El presidente Javier Milei y el ministro Luis Caputo mantuvieron este lunes una reunión con el titular del Banco Interamericano de Desarrollo (BID), Ilan Goldfajn. El encuentro tuvo lugar en medio de la escalada del dólar y la caída de las acciones argentinas, tras la derrota de La Libertad Avanza en las legislativas bonaerenses.
La cita se llevó a cabo en Casa Rosada y resultó importante para el Gobierno. Ocurre que el BID es uno de los organismos que apoyó el último acuerdo con el Fondo Monetario Internacional (FMI) y, además, prometió a realizar desembolsos para el país por unos U$S3.000 millones este año y U$S7.000 millones hasta 2028.
Del encuentro también participaron el secretario de Finanzas, Pablo Quirno, que días atrás anunció la intervención del Tesoro en el mercado cambiario para frenar la suba del dólar, y el jefe de Gabinete, Guillermo Francos, que fue director ejecutivo por Argentina del BID en la administración de Alberto Fernández.
La semana pasada, el director del BID respaldó "una hoja de ruta elaborada junto con el Gobierno argentino para apoyar al país a consolidar su transformación y fortalecer un modelo de desarrollo sostenido y resiliente”.
"La estabilidad macroeconómica es uno de los objetivos primordiales de los próximos años para el Gobierno”, agregó la entidad presidida por Goldfajn en un comunicado.
Como parte de su estrategia, el BID destinará U$S7.000 millones para respaldar iniciativas del sector público, mientras que BID Invest canalizará U$S3.000 millones para fortalecer la inversión privada. La implementación de esta estrategia se llevará adelante a través de una colaboración entre el BID, que trabaja con el sector público; BID Invest, que apoya al sector privado; y BID Lab, el laboratorio de innovación del Grupo BID.
El destino de los fondos del BID se dividió en tres pilares.
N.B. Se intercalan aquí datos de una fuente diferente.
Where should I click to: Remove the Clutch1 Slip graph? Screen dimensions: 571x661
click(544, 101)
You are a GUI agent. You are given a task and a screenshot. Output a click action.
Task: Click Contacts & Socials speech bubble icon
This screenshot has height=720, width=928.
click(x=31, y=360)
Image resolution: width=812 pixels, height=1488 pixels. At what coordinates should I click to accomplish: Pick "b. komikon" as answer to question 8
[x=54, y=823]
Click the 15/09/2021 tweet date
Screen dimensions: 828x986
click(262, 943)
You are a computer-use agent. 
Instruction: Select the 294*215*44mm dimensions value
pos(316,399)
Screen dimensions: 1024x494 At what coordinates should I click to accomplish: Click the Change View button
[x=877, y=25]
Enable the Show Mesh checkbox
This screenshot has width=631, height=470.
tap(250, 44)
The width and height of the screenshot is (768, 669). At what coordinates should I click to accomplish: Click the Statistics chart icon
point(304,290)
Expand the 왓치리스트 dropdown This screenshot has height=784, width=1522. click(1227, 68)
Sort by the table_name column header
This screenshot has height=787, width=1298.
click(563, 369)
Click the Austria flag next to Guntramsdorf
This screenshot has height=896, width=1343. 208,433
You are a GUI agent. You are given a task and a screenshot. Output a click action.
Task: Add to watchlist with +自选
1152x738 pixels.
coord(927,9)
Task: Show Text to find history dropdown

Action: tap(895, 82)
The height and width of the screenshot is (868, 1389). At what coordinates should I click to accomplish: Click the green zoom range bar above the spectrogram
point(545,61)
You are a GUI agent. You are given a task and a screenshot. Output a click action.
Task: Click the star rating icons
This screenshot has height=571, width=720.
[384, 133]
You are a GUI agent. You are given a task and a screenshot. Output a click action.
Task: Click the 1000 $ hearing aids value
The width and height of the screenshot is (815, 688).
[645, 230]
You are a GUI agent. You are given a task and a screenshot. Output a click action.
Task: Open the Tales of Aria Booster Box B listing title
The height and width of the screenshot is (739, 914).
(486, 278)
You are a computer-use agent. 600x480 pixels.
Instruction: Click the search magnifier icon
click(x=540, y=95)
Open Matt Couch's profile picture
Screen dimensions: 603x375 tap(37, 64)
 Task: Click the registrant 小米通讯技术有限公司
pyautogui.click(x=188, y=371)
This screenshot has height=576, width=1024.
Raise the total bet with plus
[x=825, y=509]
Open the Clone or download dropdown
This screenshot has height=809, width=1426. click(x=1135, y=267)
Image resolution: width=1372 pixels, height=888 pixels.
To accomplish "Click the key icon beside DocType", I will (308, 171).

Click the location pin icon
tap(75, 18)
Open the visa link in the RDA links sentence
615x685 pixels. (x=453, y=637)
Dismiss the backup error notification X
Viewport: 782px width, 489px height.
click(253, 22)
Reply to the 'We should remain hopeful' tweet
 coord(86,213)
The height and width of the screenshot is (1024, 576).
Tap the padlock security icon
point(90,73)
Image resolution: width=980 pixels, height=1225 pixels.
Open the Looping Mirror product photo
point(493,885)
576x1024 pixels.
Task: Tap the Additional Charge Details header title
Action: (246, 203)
El primero es “arraigar reformas fiscales a favor de la sostenibilidad y la eficiencia del gasto público, fortaleciendo además la administración tributaria”. Y el segundo consiste en avanzar en la liberalización la economía "para desbloquear la inversión privada y el crecimiento, promoviendo reformas regulatorias, una modernización productiva en sectores estratégicos, la conectividad física, la expansión de la matriz energética y la inserción en la economía global”.
El tercero, en tanto, se basa en el apoyo de la población vulnerable “para reducir la pobreza, con énfasis en la mejora y fortalecimiento de los sistemas de protección social, mayor eficiencia del sistema de salud, desarrollo de habilidades fundamentales para la alfabetización y las capacidades matemáticas, mejora de condiciones urbanas y sanitarias y seguridad ciudadana”.
Más allá de su apoyo en términos generales al plan económico de Milei, el BID advirtió acerca de la fragilidad de las reservas internacionales y la falta de apoyo político para aprobar reformas en el Congreso.